Since the NIfTI format can not support variable timing between volumes, perhaps NRRD could be formally extended. It appears the Slicer has informally introduced the NRRD tag MultiVolume.FrameLabels: MultiVolume.FrameLabels:=0.0,4270.0,8541.0,12812.0,...
. If some scheme like this could be adopted as part of the NRRD specification, it could solve @fedorov’s issue (though I realize he is also advocating that DICOM might be a flexible format to handle this situation).
By the way, the full description of NIfTI slice timing support is embedded in the NIfTI header:
slice_duration = If this is positive, AND if slice_dim is nonzero,
indicates the amount of time used to acquire 1 slice.
slice_duration*dim[slice_dim] can be less than pixdim[4]
with a clustered acquisition method, for example.
slice_code = If this is nonzero, AND if slice_dim is nonzero, AND
if slice_duration is positive, indicates the timing
pattern of the slice acquisition. The following codes
are defined:
NIFTI_SLICE_SEQ_INC == sequential increasing
NIFTI_SLICE_SEQ_DEC == sequential decreasing
NIFTI_SLICE_ALT_INC == alternating increasing
NIFTI_SLICE_ALT_DEC == alternating decreasing
NIFTI_SLICE_ALT_INC2 == alternating increasing #2
NIFTI_SLICE_ALT_DEC2 == alternating decreasing #2
{ slice_start } = Indicates the start and end of the slice acquisition
{ slice_end } = pattern, when slice_code is nonzero. These values
are present to allow for the possible addition of
"padded" slices at either end of the volume, which
don't fit into the slice timing pattern. If there
are no padding slices, then slice_start=0 and
slice_end=dim[slice_dim]-1 are the correct values.
For these values to be meaningful, slice_start must
be non-negative and slice_end must be greater than
slice_start. Otherwise, they should be ignored.
Personally, I think different formats fill different niches: NIfTI/NRRD are very simple and fast to parse.
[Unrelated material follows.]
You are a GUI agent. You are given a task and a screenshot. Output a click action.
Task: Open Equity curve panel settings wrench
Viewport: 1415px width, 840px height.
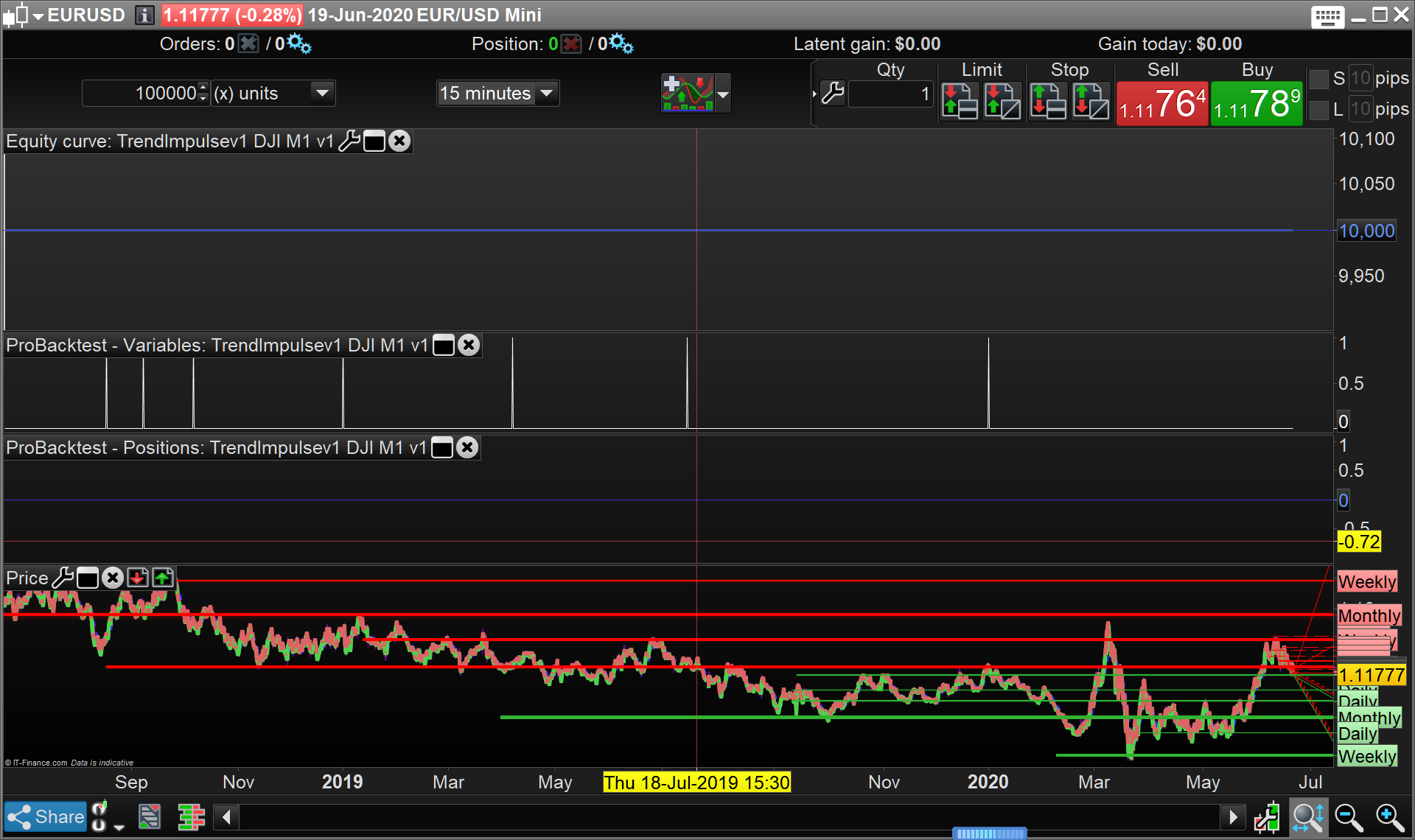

They lend themselves to datascientists and developers who want to tools that can quickly read and write tools with simple I/O. The DICOM format is very flexible, but extremely complex, compounded by the fact that different vendors have interpreted the standard differently. Ideally, it would be great if the DICOM standard could describe a “core” usage, similar to how one can use the legacy OpenGL or the streamlined “ES” and “Core” specifications. Since the “Core” features are a subset of the full specification, systems would be backward compatible. However, new enhanced files that followed the core pattern would be much faster to parse (in particular if group lengths were mandatory). Until such a time, DICOM is extremely flexible but unwieldy for many projects. While I respect @Fedorov and David Clunie’s feeling that DICOM should be THE medical imaging format, I think the success of NIfTI and NRRD reflect a Darwinian selection. Different species have developed that are each adapted to their niche. If we really want to see wider adoption of DICOM in tools, we need to explore how DICOM can evolve to succeed in more environments (simplified core specification, core validator, etc.).